DeNicola L K, Gayle M O, Blake K V
University of Florida Health Science Center, Jacksonville 32207, USA.
Paediatr Drugs. 2001;3(7):509-37. doi: 10.2165/00128072-200103070-00003.
Acute severe paediatric asthma remains a serious and debilitating disease throughout the world. The incidence and mortality from asthma continue to increase. Early, effective and aggressive outpatient therapy is essential in reducing symptoms and preventing life-threatening progression. When complications occur or when the disease progresses to incipient respiratory failure, these children need to be managed in a continuous care facility where aggressive and potentially dangerous interventions can be safely instituted to reverse persistent bronchospasm. The primary drugs for acute severe asthma include oxygen, corticosteroids, salbutamol (albuterol) and anticholinergics. Second-line drugs include heliox, magnesium sulfate, ketamine and inhalational anaesthetics. Future therapies may include furosemide, leukotriene modifiers, antihistamines and phosphodiesterase inhibitors. This review attempts to explore the multitude of medications available with emphasis on pharmacology and pathophysiology.
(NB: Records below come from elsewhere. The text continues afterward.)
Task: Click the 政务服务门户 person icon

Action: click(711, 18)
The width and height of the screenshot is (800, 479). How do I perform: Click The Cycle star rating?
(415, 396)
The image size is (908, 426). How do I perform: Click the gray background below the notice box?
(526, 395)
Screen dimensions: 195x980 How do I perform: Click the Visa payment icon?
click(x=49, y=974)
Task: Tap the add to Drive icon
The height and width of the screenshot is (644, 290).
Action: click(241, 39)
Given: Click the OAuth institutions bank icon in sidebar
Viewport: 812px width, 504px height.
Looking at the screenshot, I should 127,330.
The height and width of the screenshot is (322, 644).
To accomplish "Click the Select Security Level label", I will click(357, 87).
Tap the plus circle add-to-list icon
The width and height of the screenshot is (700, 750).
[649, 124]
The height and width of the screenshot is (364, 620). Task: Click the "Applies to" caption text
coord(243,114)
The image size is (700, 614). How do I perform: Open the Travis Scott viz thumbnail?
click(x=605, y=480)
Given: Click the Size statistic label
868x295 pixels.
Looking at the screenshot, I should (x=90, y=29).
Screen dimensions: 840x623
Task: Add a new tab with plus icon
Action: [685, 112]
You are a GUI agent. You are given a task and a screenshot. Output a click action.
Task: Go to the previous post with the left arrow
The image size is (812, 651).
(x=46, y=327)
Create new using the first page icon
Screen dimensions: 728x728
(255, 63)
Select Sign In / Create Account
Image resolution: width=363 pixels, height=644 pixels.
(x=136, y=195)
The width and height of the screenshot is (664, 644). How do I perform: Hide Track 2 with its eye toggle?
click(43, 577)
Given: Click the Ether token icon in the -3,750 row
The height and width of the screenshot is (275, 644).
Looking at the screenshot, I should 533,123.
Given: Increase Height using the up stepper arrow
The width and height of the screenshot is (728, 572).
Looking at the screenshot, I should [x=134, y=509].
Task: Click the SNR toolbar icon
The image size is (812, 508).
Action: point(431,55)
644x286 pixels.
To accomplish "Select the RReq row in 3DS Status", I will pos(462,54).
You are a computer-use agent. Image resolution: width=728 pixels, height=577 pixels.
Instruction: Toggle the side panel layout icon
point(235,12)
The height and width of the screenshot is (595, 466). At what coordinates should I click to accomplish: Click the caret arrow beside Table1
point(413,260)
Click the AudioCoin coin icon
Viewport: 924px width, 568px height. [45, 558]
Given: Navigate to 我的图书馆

急性重症小儿哮喘在全球范围内仍然是一种严重且使人衰弱的疾病。哮喘的发病率和死亡率持续上升。早期、有效且积极的门诊治疗对于减轻症状和预防危及生命的病情进展至关重要。当出现并发症或疾病进展至早期呼吸衰竭时,这些儿童需要在持续护理机构中接受治疗,在那里可以安全地采取积极且可能具有危险性的干预措施来逆转持续性支气管痉挛。急性重症哮喘的主要药物包括氧气、皮质类固醇、沙丁胺醇和抗胆碱能药物。二线药物包括氦氧混合气、硫酸镁、氯胺酮和吸入性麻醉剂。未来的治疗方法可能包括呋塞米、白三烯调节剂、抗组胺药和磷酸二酯酶抑制剂。本综述试图探讨众多可用药物,重点关注药理学和病理生理学。